If you're in the private sector, get ready to take a massive hit
And how much more mileage can there be in swearing fealty to the interests of 'working people' when you clearly mean 'people who work in the public sector' – because you are busy putting the other kind, the ones who work in the private entrepreneurial sector, out of business.
So it was a billion here and a billion there: lots and lots of money to be spent on what are obviously thought to be the most vote-winning recipients, most of whom happen to reside in the Red Wall constituencies which Labour is terrified of losing to Reform.
There was, of course, a large funding increase promised to the NHS without any demand for the kind of reforms that might actually see that money better spent. Even Gordon Brown, who hugely increased health spending, had demanded reform in exchange (although he never actually got it). But to fail even to mention such a condition seems insulting to the intelligence of voters who can see the inefficiencies and waste in the system with their own eyes.
But the most depressing recurrent theme was a return to the sentimental pre-1980s idea of a working class that cannot imagine any life beyond its local industrial roots.

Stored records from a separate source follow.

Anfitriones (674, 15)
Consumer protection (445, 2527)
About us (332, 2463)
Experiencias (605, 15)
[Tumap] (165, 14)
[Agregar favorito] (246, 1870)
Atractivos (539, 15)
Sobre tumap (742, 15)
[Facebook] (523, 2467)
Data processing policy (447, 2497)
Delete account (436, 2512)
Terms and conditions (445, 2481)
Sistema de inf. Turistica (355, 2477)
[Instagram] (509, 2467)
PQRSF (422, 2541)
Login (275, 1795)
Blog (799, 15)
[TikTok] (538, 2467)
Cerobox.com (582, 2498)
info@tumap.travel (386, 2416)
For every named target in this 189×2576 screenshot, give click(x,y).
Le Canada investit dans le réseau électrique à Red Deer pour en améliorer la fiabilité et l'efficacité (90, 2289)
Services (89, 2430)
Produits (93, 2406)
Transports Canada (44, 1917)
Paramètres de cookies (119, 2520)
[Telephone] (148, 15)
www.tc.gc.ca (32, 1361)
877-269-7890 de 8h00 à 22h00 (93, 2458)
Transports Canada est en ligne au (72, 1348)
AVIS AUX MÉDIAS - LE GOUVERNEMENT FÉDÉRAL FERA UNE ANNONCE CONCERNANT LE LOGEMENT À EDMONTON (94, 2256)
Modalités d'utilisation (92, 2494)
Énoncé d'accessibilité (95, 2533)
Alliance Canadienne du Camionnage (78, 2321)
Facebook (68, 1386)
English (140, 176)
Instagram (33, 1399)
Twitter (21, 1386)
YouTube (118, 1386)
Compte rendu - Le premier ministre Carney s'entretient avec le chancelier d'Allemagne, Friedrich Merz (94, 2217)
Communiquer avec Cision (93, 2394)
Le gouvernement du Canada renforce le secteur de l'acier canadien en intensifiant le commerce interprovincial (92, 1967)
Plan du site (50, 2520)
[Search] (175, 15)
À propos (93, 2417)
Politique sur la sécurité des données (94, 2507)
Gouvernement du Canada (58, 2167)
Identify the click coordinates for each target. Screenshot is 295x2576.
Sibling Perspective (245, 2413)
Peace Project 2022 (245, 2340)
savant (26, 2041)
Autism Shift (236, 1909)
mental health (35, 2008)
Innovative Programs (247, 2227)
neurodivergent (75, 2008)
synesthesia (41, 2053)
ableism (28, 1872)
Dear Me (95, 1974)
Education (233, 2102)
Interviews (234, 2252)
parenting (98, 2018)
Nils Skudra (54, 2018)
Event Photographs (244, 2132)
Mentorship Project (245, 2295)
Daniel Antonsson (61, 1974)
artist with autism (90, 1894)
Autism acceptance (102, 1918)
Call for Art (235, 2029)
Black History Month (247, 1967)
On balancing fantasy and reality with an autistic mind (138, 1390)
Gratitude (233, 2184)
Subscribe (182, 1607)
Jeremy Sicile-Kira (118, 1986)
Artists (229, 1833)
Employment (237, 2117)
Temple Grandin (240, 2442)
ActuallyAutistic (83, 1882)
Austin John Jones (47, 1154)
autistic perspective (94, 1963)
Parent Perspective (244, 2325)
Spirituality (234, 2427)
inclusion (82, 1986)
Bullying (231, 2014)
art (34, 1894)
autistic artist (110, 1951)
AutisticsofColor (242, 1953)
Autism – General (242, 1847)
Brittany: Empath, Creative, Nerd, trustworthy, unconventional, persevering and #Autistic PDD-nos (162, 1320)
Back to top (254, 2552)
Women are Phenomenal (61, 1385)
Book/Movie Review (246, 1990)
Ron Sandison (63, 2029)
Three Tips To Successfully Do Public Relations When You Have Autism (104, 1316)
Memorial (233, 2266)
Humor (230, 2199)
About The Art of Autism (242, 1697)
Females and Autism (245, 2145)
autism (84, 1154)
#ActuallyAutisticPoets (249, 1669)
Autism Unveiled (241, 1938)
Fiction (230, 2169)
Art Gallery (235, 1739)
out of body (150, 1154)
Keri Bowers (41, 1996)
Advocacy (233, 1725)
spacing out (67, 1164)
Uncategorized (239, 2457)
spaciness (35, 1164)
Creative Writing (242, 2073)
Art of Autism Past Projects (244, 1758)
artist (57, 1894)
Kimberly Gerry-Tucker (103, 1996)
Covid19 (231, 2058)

The aspiration and social mobility which Blair's New Labour had been compelled to embrace is gone now.
The commitment was to save 'local communities' of 'working people' by developing government-run projects: precisely the conditions that gave rise to the suffocating trade union power of the 1970s. (Ms Reeves explicitly stated her determination to give 'public service workers the pay rises they deserve.') This was a spending programme that a Government led by Jeremy Corbyn would have been proud of.
But the biggest hole in all of this was any explanation of where this money would come from. There was a clear hint in her reiteration of the Government's commitment to pay for increased 'day-to-day' spending through current income rather than by taking on more debt. That means tax rises. But you knew that didn't you?
And if your earnings come from the wealth-creating private sector, even though you may consider yourself at least as much of a 'working person' as those who are paid by the state, you had better be prepared to take a very substantial hit.